> [OPDRACHT A]: Neem uit de uitspraak letterlijk het stuk over dat begint bij "12. Gelet op" en eindigt bij "eiser te vergoeden.".

> [FRAGMENT UITSPRAAK]:
-.-.-

9. Eiser heeft ten slotte aangevoerd dat verweerder hem ten onrechte niet heeft gehoord.
Hoorplicht
10. De rechtbank is van oordeel dat verweerder de hoorplicht niet heeft geschonden. Op grond van artikel 7:3, aanhef en onder b, van de Awb, mag slechts van het horen worden afgezien, indien er op voorhand redelijkerwijs geen twijfel over mogelijk is dat de bezwaren niet kunnen leiden tot een andersluidend besluit. Gelet op de motivering van het primaire besluit en gelet op wat in bezwaar is aangevoerd, is in dit geval aan deze maatstaf voldaan, zodat verweerder van het horen mocht afzien. De beroepsgrond slaagt niet.
10. Het beroep is ongegrond.
12. Gelet op wat onder 4. is overwogen bepaalt de rechtbank dat verweerder aan eiser het betaalde griffierecht van € 48,- vergoedt.

Beslissing

De rechtbank:
- verklaart het beroep ongegrond;
- draagt verweerder op het betaalde griffierecht van € 48,- aan eiser te vergoeden.
Deze uitspraak is gedaan door mr. C. Karman, rechter, in aanwezigheid van
mr. A.E. van Gestel, griffier. De beslissing is uitgesproken op 23 december 2020 en zal openbaar worden gemaakt door publicatie op rechtspraak.nl.
de rechter is verhinderdde uitspraak te ondertekenen
griffier rechter
Afschrift verzonden aan partijen op:

Rechtsmiddel

Tegen deze uitspraak kan binnen zes weken na de dag van verzending daarvan hoger beroep worden ingesteld bij de Centrale Raad van Beroep.

-.-.-

> [INVOER OEFENING]:
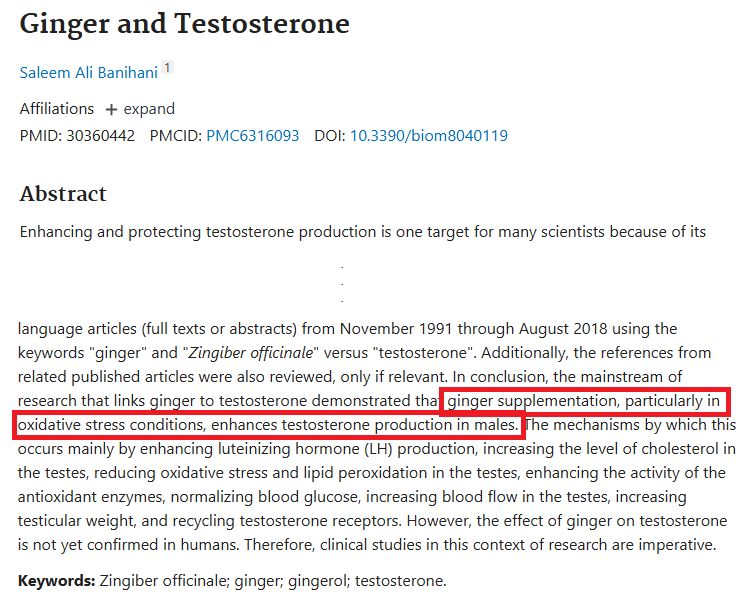Click the bold Keywords label
The height and width of the screenshot is (614, 750).
pyautogui.click(x=56, y=581)
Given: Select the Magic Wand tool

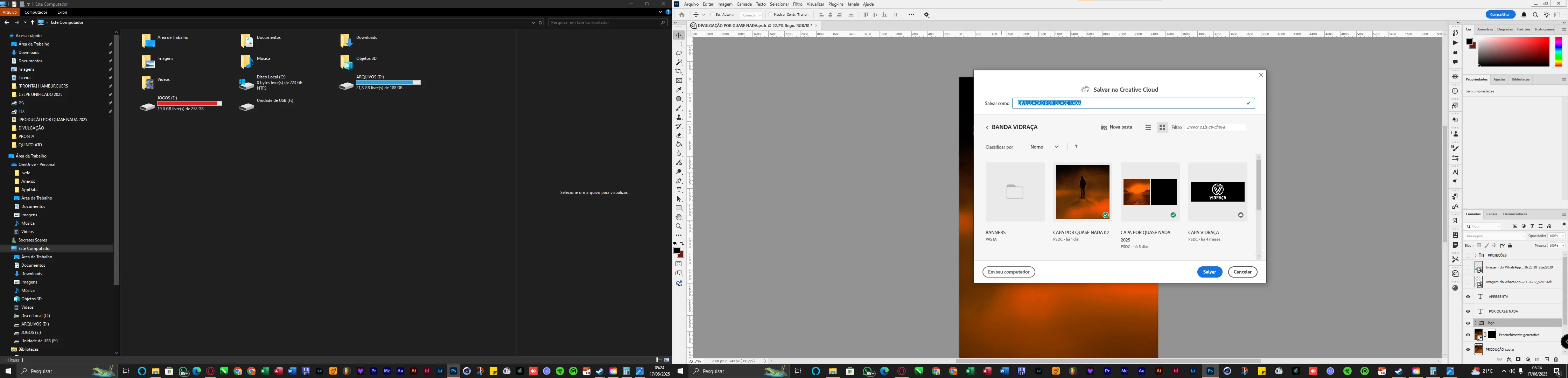Looking at the screenshot, I should pos(679,63).

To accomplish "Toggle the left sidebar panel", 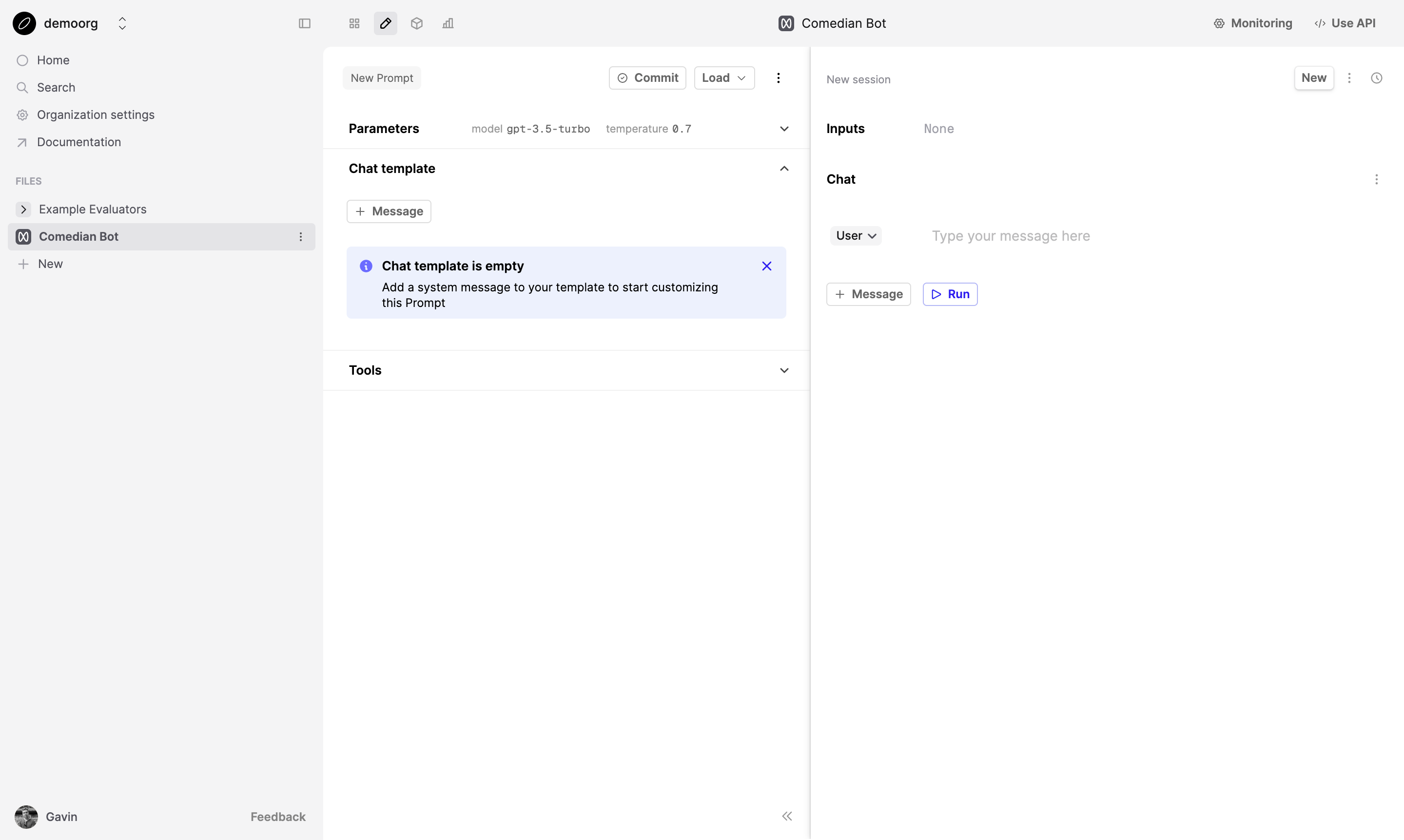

-.-.-

> [OPDRACHT B]: Zet alle regels van de records hierboven om in een JSON-lijst met strings, één string per regel, en sla lege regels over. Laat de afbeeldingen weg.

> [EINDRESULTAAT A]:
12. Gelet op wat onder 4. is overwogen bepaalt de rechtbank dat verweerder aan eiser het betaalde griffierecht van € 48,- vergoedt.

Beslissing

De rechtbank:
- verklaart het beroep ongegrond;
- draagt verweerder op het betaalde griffierecht van € 48,- aan eiser te vergoeden.

> [EINDRESULTAAT B]:
[
  "Click the bold Keywords label",
  "The height and width of the screenshot is (614, 750).",
  "pyautogui.click(x=56, y=581)",
  "Given: Select the Magic Wand tool",
  "Looking at the screenshot, I should pos(679,63).",
  "To accomplish \"Toggle the left sidebar panel\", "
]